I do have an old multi-meter.


----------



## Wirenuting (Sep 12, 2010)

IndyJester said:


> Did you see the tool belt on the chair? I also have a tool-box. I do have an old multi-meter.


Old meter as in, not a cat rated meter with old cracked leads?

Save your money and buy a voltage tester with leads, an LED light and does continuity... Keep,it simple to start.. You'll carry it for years..

I still use my old Wiggy now and then. No batteries required.


----------



## ELECTRICK2 (Feb 21, 2015)

IndyJester said:


> Did you see the tool belt on the chair? I also have a tool-box.
> 
> I do have an old multi-meter.


I did see the pouch, but you didn't mention a tool box. As for your old meter ask someone if it is worth keeping. Cheap/crap meters are more of a hindrance than a help. One other thing you will need is a willingness to listen to people that have been around a while. Good luck and let us know how the first few days go:thumbup:


----------



## Bootss (Dec 30, 2011)

you got a tape measure?


----------



## derit (Jul 26, 2015)

That Savage level is a great bargain. It's identical to, and some times sold in stores at half the price of, the Klein model.


----------



## Wirenuting (Sep 12, 2010)

Lep said:


> you got a tape measure?


I see a fatmax but don't see a hacksaw.


----------



## IndyJester (Nov 6, 2015)

Lep said:


> you got a tape measure?


It's on the table. Fat Max.


----------



## IndyJester (Nov 6, 2015)

Do I need a Fluke Multimeter? Or are there cheaper brands that work as well?

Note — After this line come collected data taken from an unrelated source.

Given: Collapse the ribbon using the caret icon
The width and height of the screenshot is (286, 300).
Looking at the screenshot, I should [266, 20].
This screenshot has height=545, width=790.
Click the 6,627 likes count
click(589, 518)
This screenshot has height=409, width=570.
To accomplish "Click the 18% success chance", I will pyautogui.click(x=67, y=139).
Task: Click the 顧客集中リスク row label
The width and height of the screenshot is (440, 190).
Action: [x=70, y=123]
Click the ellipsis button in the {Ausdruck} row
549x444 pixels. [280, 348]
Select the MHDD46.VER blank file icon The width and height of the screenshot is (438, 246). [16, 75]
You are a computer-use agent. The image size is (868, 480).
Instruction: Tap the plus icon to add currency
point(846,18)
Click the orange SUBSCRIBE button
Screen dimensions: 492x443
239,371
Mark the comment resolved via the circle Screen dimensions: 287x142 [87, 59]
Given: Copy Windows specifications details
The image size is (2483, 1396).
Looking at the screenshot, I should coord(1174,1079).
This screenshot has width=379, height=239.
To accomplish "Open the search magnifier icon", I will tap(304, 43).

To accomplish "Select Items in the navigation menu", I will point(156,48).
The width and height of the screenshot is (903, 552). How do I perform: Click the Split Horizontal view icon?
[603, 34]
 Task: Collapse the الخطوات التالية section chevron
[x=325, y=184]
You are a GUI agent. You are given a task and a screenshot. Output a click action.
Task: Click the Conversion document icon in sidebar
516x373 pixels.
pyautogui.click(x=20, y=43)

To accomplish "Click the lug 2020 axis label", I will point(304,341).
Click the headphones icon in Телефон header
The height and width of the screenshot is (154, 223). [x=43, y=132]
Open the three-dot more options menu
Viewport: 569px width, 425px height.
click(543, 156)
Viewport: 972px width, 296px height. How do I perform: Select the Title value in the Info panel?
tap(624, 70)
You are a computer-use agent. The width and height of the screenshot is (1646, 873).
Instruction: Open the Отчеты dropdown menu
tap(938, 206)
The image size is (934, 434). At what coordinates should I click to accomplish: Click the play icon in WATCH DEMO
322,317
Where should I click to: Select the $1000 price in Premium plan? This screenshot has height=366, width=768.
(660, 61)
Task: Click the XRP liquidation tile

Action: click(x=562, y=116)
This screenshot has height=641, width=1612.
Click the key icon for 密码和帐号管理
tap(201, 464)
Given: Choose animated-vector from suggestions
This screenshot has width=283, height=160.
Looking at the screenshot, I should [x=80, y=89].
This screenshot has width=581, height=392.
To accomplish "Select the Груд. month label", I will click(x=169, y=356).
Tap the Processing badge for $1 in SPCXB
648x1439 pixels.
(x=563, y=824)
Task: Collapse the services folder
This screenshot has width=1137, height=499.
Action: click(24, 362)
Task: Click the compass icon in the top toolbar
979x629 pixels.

I'd prefer to spend more on quality and be safe!


----------



## IndyJester (Nov 6, 2015)

I don't have a hacksaw, but I have a sawzall with a metal blade.


----------



## Cow (Jan 16, 2008)

What kind of work does the shop you're starting at do?


----------



## Stealth Electric (Nov 12, 2015)

Dewalt tough systems tool boxes


----------



## Stealth Electric (Nov 12, 2015)

U don't need a multimeter yet. U have great tools all u need is a good attitude good luck


----------



## LGLS (Nov 10, 2007)

Lose the sawzall, the needle nose, one pair of pump pliers, the "katapult" strippers, the ball peen hammer and the chizel. Get a wiggy.


----------



## Ink&Brass (Nov 6, 2013)

IslandGuy said:


> Lose the sawzall, the needle nose, one pair of pump pliers, the "katapult" strippers, the ball peen hammer and the chizel. Get a wiggy.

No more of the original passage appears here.